普通のお店にも入ってみたかったのだけれど、今日は立見席だから、出来れば早めに行った方がいいだろうということは、昨日の立ち見の順番待ちで想像できる。
ただ、福岡サンパレスまでは、街並みを楽しみながら歩くとなかなかの距離というか、時間が掛かりました。
さて、いよいよ今日がツアーの最終日であります。
サンパレスに着くと、既に立見席の順番待ちの列が出来ていた。
凡の前には、15人ぐらいの人が待っている。
ちょっと出遅れたかな。
これはどういう風に立つ場所を決めるのだろう。
昨夜に見ていると、係りの人が先導して、お客さんも行儀よく1列になって3階の壁際の通路を下りてきていた。

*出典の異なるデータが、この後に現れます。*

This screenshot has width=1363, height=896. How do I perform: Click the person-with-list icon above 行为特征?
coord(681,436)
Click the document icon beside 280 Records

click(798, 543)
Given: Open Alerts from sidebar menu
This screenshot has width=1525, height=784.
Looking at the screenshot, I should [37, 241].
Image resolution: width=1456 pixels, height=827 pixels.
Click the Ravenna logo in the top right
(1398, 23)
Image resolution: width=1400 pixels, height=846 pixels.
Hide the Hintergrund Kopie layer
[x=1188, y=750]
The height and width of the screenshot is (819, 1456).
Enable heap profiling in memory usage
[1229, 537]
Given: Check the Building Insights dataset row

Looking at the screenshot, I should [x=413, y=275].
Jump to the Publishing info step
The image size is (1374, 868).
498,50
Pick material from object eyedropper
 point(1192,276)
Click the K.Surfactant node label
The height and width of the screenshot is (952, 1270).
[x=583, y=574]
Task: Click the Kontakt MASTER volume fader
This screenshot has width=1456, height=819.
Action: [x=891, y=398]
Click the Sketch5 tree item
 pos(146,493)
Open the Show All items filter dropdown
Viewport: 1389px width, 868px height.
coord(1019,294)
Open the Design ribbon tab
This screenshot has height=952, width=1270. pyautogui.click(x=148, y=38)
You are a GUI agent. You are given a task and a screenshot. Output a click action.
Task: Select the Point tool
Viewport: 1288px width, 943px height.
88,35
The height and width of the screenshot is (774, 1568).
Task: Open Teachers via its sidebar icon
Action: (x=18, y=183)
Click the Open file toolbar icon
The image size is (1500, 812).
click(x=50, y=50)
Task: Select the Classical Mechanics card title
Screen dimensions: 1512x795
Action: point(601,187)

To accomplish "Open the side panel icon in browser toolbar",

詰まりは、ダーッっと立見席に走って立つ場所を確保するのじゃなくて、並んだ順番に案内されるのです。
ということは、凡の前に15人ぐらいならんでいるということは、良いように想像すると、それで1列分が埋まる。
凡は2列目の最前列ということもありうるわけです。
そんな事を計算しながら待っているのですが、寒い。
これで1時間以上待つのは、立つのが辛いというより、寒くて辛い。
トイレに行きたくならないか心配だ。
順番に並んでいる人は、やっぱりみゆきさんのファンだね。
静かにただ待っていた。
それぞれのみゆきさんを胸に抱きながら。
凡の後ろには、20才代後半ぐらいのお兄さんが1人で来ていた。
今まで、凡は休みやすい平日にコンサートに参加していたのだけれど、年配の1人で来ているオジサンが多かった。
昨日もそう感じたんだけれど、今日も若い人が今までより多い気がする。
やっぱり土日は、仕事の休みという事で若い人が多いのかもしれない。
後ろの青年も、茨城から来ているという。
しかも、昨日も来たらしい。
みゆきさんのことを、こんな若い男性が好きだなんて、それも茨城から2日間連続で来るぐらい好きだなんて、これはいけません。
これじゃ、凡なんか太刀打ちできないよ。
若いピチピチしたイケメンと、くたびれた男前の中年。
勝負既にあり。
みゆきさんが、若い人が趣味でないことを祈るしかないな。
そう思っていると、
会場の係員が、立見席の説明にやってきた。
さて、立見席の場所をどう振り分けるのか。
説明によると、最初の人から順番に、希望を聞いて行くというのです。
なるほど、それは理屈にかなっている。
それならば、凡の15人目という位置は、どうも微妙である。
最初の2人が、希望を言った。
2階の右側。
それはそうだ。
凡だって希望を聞かれたら、2階の右側にする。
右側というのは、休憩のあと2幕目には、組まれたセットの向かって右側でみゆきさんは歌を歌う。
だから右側がいい。
そして、次の人が希望を言った。
まだ、2階の右側。
そうだろうね、凡もそこがいい。
そうして次々と立ち見の場所が決まっていった。
さて、凡の前の女性2人組の前まで順番が回ってきた。
それまでの人は、2階の右側が11人ぐらい、2階の左側を4名ぐらいが選んだ。
さて、凡の前の2人組の女性は、3階の右側を希望した。
そして、いよいよ凡の番だ。
これは難問であります。
もし、凡が理数系の人間であれば、2階と3階の高さの差と、階段の11段ぐらいの距離がどのぐらい違うのかを計算できただろう。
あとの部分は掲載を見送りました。